If Ukraine’s agricultural industry is cut off the ports, it may “literally hit the plates and fridges of almost 400 million people in different countries,” according to Andriy Stavnitser, co-owner of TIS Group, Ukraine’s largest private sea port. “No one in the world wants this to happen,” Stavnitser argued.

The grain markets have already reacted to the threat of a further invasion.

On Feb. 1, wheat prices jumped by 7% to $8 per bushel (equivalent of 35 kilograms), the Wall Street Journal reported. It got close to last year's price, which was the highest in a decade due to the Covid-19 pandemic.

If the importing countries have no access to wheat and corn from the Black Sea region, the cost could easily increase by 20-30%, according to Nikolai Gorbachev, head of the Ukrainian Grain Association.

According to the Nasdaq stock market news platform, even a limited incursion into Ukraine, not even an all-out war, could raise wheat prices by 15%.

In the event of a large-scale invasion, prices could double, hurting countries already struggling with food shortages, like Yemen.
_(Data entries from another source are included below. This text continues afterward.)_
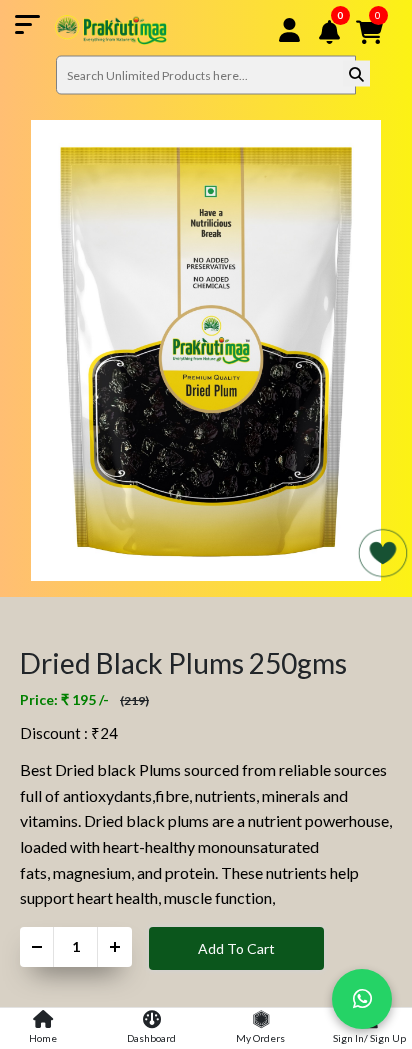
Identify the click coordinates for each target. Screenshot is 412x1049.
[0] (343, 57)
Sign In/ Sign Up (369, 1038)
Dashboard (151, 1038)
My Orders (260, 1038)
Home (43, 1038)
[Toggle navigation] (91, 30)
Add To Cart (236, 948)
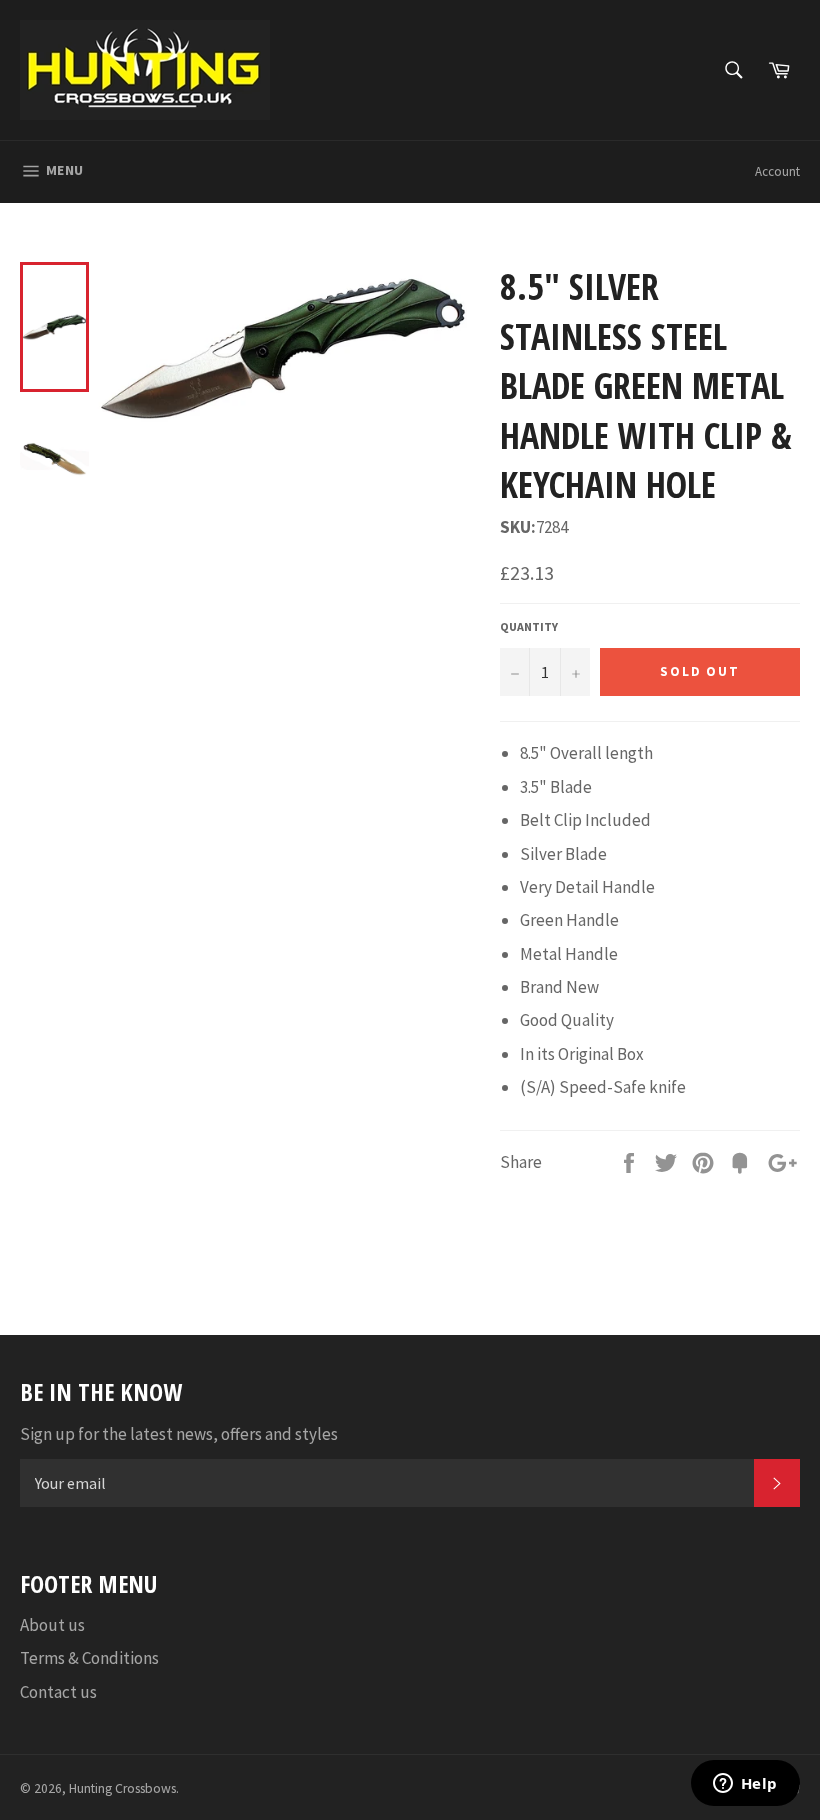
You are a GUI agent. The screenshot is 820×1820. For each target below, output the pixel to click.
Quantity (529, 626)
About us (52, 1625)
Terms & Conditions (89, 1658)
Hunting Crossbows (122, 1788)
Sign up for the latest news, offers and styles (179, 1434)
In this desert country, where every fifth kilogram of imported wheat comes from Ukraine, more than 16 million people, or half the population, suffer from acute hunger, according to the World Food Programme.
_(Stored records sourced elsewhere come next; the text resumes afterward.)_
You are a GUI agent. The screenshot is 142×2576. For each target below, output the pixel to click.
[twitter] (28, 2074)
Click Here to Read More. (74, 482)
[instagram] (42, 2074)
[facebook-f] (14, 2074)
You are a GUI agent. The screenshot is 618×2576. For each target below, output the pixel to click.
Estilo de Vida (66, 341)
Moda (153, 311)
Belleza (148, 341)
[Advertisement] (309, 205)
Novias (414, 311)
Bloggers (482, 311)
“Food insecurity would be exacerbated in the many developing countries that depend on Ukraine,” Alex Smith, a food and agriculture analyst at the Breakthrough Institute, wrote for the Foreign Policy magazine.

The avalanche of other problems, like ethnic tensions and local conflicts, will follow the food crisis, he forecasted.

At the same time, some experts are more confident in the Ukrainian agro sector.

According to Andriy Yarmak, an investment officer at the Food and Agriculture Organization of the United Nations, Ukraine has enough food stock to keep the supply coming.

“The private sector has an excellent supply of grain and processed products,” said Yarmak.

However, he believes that the food prices will grow significantly this year due to other reasons: a 70-80% increase in the cost of nitrogen fertilizers, and a 3-4 times increase in logistics costs.

“Food prices are record high today both in Ukraine and globally,” he said.